Index size seems massive to what the data is being sent

Hello,

I am sending metrics via collectd on a 10s interval rate. my daily index comes out to a size from 25-27gb. This seems a bit massive? The index settings are setup as follows "number_of_shards": "5",
"number_of_replicas": "1". I have a total of 12KV that are sent in the message. Is there something else that can be making this index so large?

Hey Kenneth,

Elasticsearch does a number of things to make your data more easily searchable, all of which will add some overhead to your documents, and therefore index size -- On top of that you also have 1 replica, so the data volume will be doubled immediately.

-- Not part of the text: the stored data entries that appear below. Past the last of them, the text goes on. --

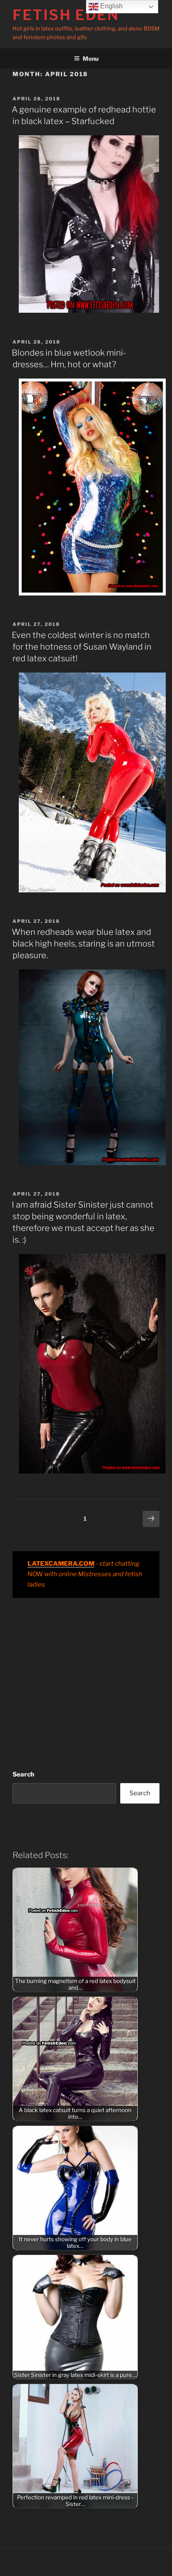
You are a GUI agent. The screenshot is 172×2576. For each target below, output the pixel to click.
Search (23, 1774)
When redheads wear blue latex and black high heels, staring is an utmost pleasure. (83, 943)
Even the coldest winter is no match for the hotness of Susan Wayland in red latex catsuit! (82, 646)
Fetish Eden (66, 14)
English (111, 6)
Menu (91, 58)
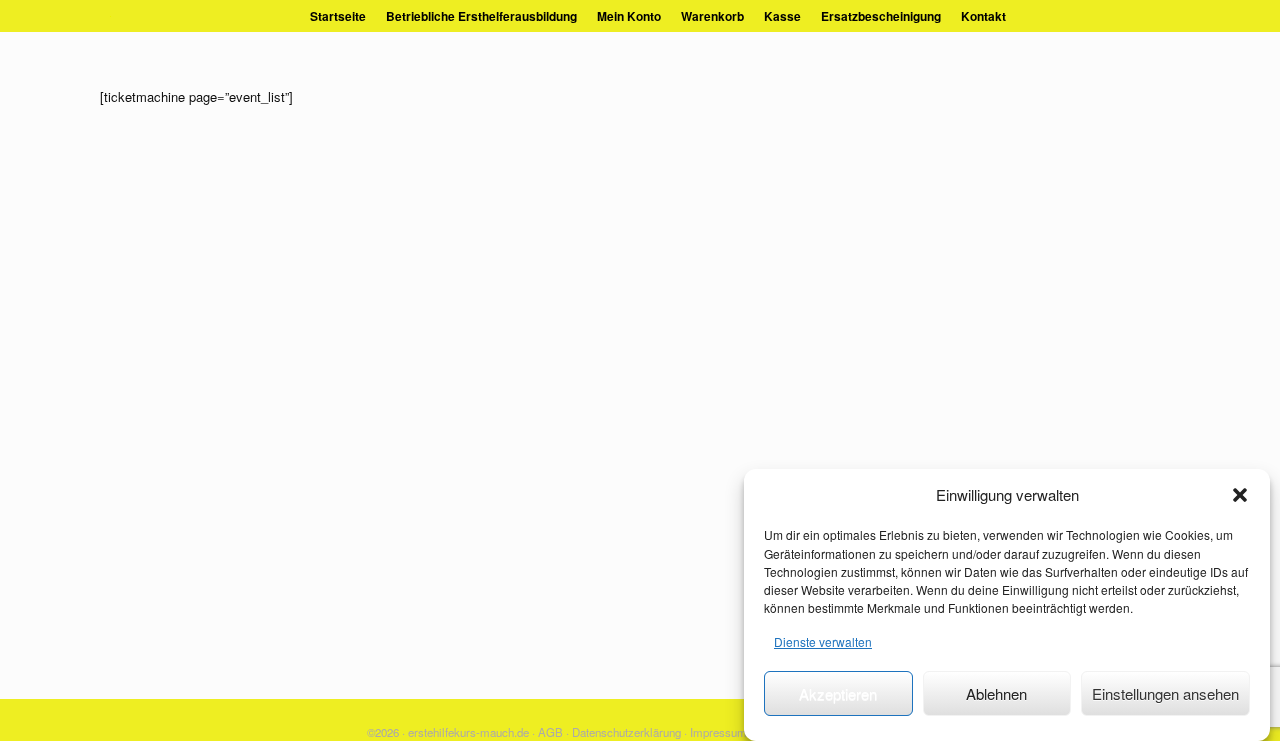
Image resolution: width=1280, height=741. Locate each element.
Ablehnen (996, 693)
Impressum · (721, 732)
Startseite (338, 16)
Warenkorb (712, 16)
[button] (1240, 495)
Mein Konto (629, 16)
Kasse (782, 16)
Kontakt (983, 16)
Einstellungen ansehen (1165, 693)
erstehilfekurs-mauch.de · (471, 732)
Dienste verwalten (823, 641)
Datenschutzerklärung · (629, 732)
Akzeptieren (838, 693)
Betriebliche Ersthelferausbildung (481, 16)
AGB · (553, 732)
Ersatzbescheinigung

Analysed fields (or text fields in ES 6.x) will use some overhead since a field is split up into individual terms -- If you have any string fields that don't require full text search (i.e. you know the exact thing you want to search for), consider setting those fields not_analyzed, or keyword type in ES 6.

You also have two additional special fields that will cause bloat in the size of your documents:

_source -- The original raw JSON in its entirety. It can be disabled but there are some warnings/considerations to take first: https://www.elastic.co/guide/en/elasticsearch/reference/current/mapping-source-field.html

_all (Remove in 6.x) -- A concatenation of all the values of your fields, for when you want to search for a specific value, but you don't care about a particular field. Off the top of my head, not sure if this is enabled by default or not.

All of the above will use additional storage overhead easily resulting in a document that's larger than the original document size, upto x2, x3 etc. You can tweak those settings in your index (and also not index any fields you don't care about) which could help save some space.

You can also apply a difference codec to your index, i.e. best_compression which will help keep storage usage down, but will have some CPU overhead: https://www.elastic.co/blog/store-compression-in-lucene-and-elasticsearch

Hope that helps

Cheers,
Mike

I will give this a try. Thank you @Evesy

@Evesy we tried to disable the _source option but that seems to break alot of stuff so that is not an option for us. I am still curious to how this data set is so large. We did a trail run on writing striaght to disk and it comes out to about a .5 gb per day. But ES seems to make it 10-20x that . Is there something I am missing in what is being done within ES? Thanks for any help!!

I'm sure someone with more knowledge can weigh in with more details around what causes inflated disk usage in Elastic compared to raw data storage.

I've found https://qbox.io/blog/elasticsearch-5-0-disk-usage-tuning to be quite useful in reducing storage use though, there's quite a few options in there that are a lot less 'breaking' than disabling the _source field.

This topic was automatically closed 28 days after the last reply. New replies are no longer allowed.